Question

NO LINKS!!!

Assume that the following statement, S_k, is true:
A factor of (2^(2k-1) + 3^(2k-1)))is 5.
Show that for each integer k ≥ 1, if S_k is true, then S_(k+1) is true.
2^2(k + 1) - 1)) + 3^2(k + 1) - 1)) = 2^(2k + ____) - 1)) + 3^2k + ___) - 1))
= 2^(2k - 1) * 2^(___) + 3^(2k - 1) * 3^(___)
= ______ * 2^(2k-1) + ______ * 3^(2k-1)
= (2^(2k-1) + 3^(2k-1)) + (2^(2k-1) + 3^(2k-1)) + (2^(2k-1) + (3^(2k-1) + ______*3^(2k-1)

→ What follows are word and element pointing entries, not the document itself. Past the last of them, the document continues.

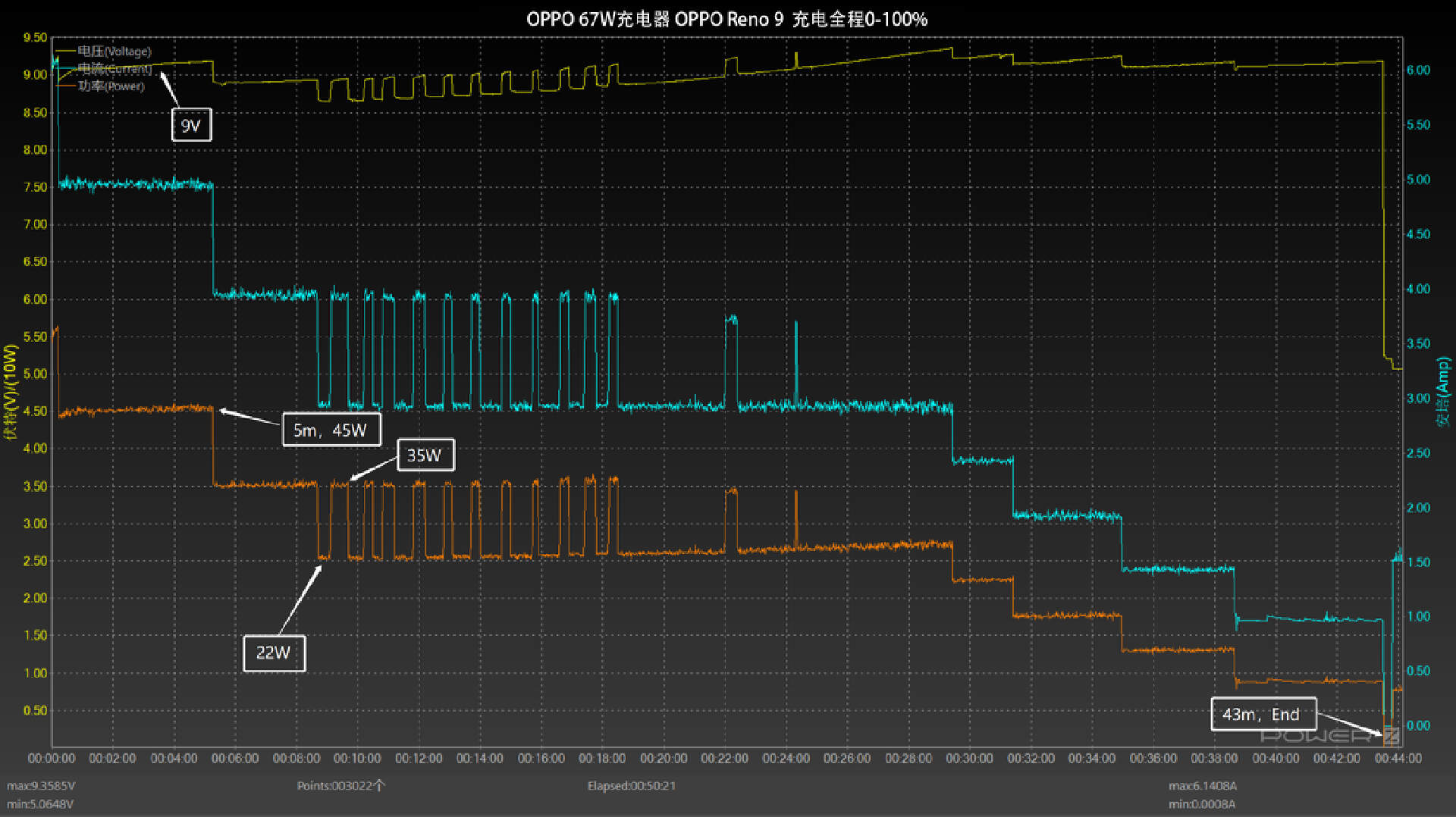Click the Points:003022 counter in status bar

tap(340, 786)
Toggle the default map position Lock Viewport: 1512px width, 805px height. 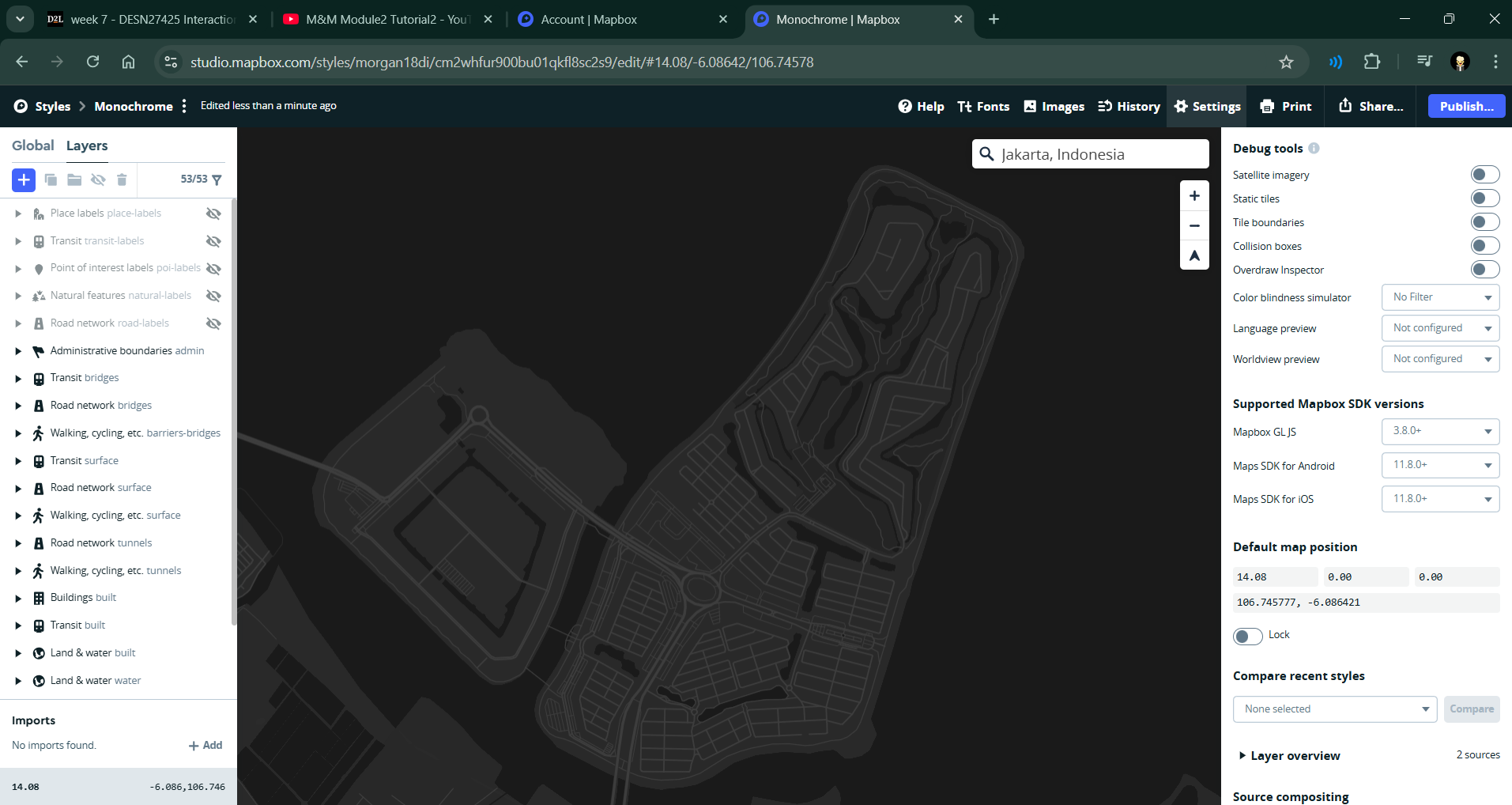point(1247,636)
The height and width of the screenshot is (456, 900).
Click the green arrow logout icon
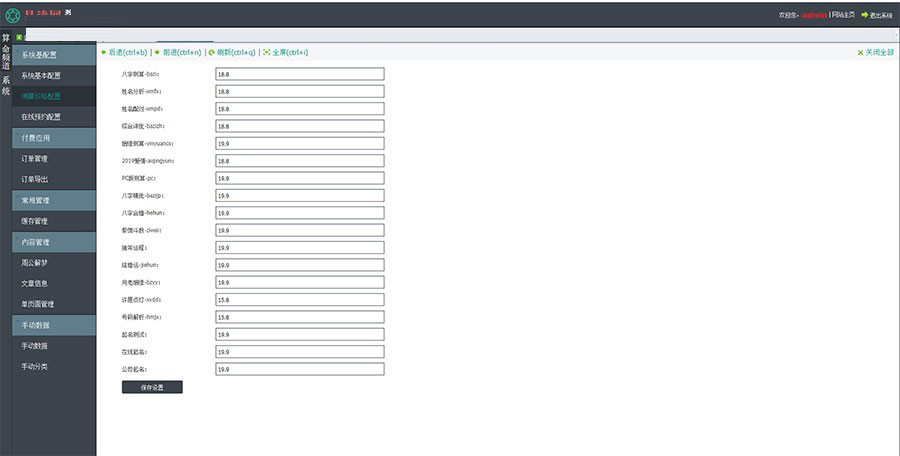[x=865, y=15]
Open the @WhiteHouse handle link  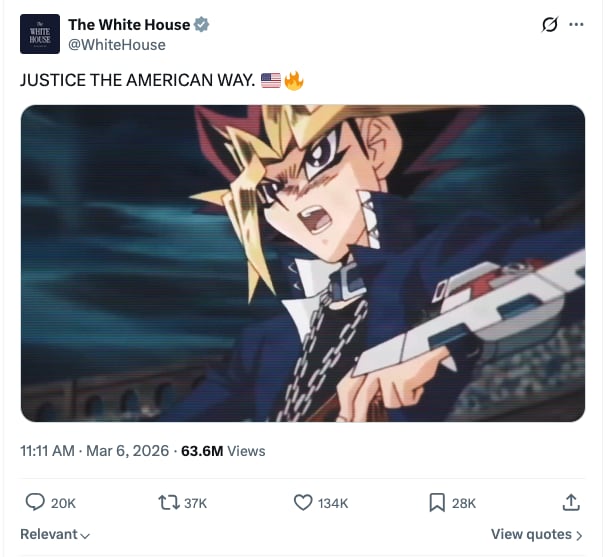click(117, 45)
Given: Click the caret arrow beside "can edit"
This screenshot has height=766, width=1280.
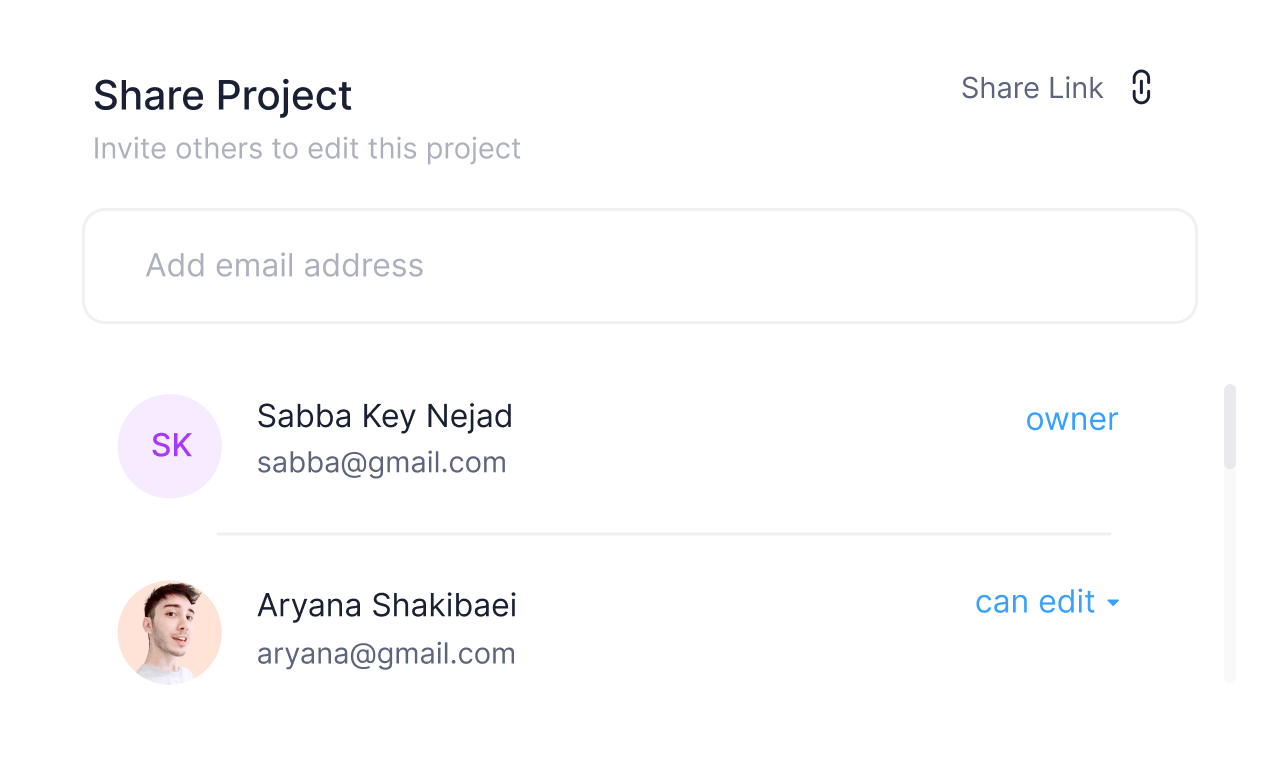Looking at the screenshot, I should click(1113, 603).
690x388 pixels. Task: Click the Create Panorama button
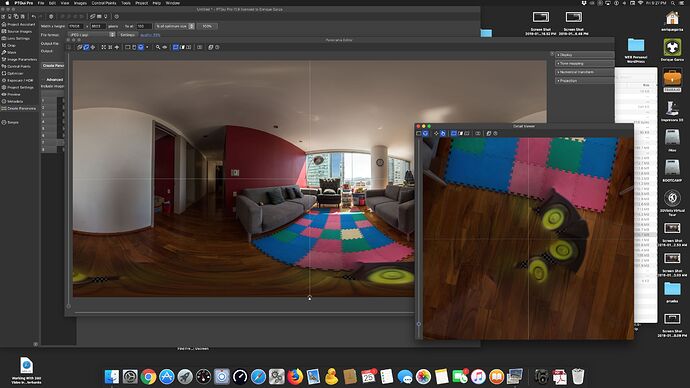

Hence, S_k+1 is true or false, which completes the inductive step and the proof by the mathematical induction.

Answer 1

It is assumed the statement is true for
`S_k`:

• A factor of
  `2^(2k-1)+3^(2k-1)` is 5.

Show that
`S_(k+1)` is also divisible by 5:

• 
  `2^(2(k+1)-1)+3^(2(k+1)-1)=`
• 
  `2^(2k+2-1)+3^(2k+2-1)=`
• 
  `2^((2k-1)+2)+3^((2k-1)+2)=`
• 
  `2^(2k-1)*2^2+3^(2k-1)*3^2=`
• 
  `4*2^(2k-1)+9*3^(2k-1)=`
• 
  `4*2^(2k-1)+4*3^(2k-1)+5*3^(2k-1)=`
• 
  `4(2^(2k-1)+3^(2k-1))+5*3^(2k-1)`

The first part is divisible by 5 as we assumed in the beginning and the second part has a factor of 5 so the sum is divisible by 5.

Hence it makes
`S_(k+1)` true, so the proof is complete.